TASK PROMPT -> State only how many lines of the data below contain the string "height". Matches must have the same case.

MATERIAL ->

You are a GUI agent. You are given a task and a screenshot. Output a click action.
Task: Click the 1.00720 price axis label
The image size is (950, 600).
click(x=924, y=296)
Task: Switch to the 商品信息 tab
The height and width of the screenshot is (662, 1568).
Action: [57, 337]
--
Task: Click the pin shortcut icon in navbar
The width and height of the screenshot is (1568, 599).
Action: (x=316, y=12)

TASK SOLUTION -> 2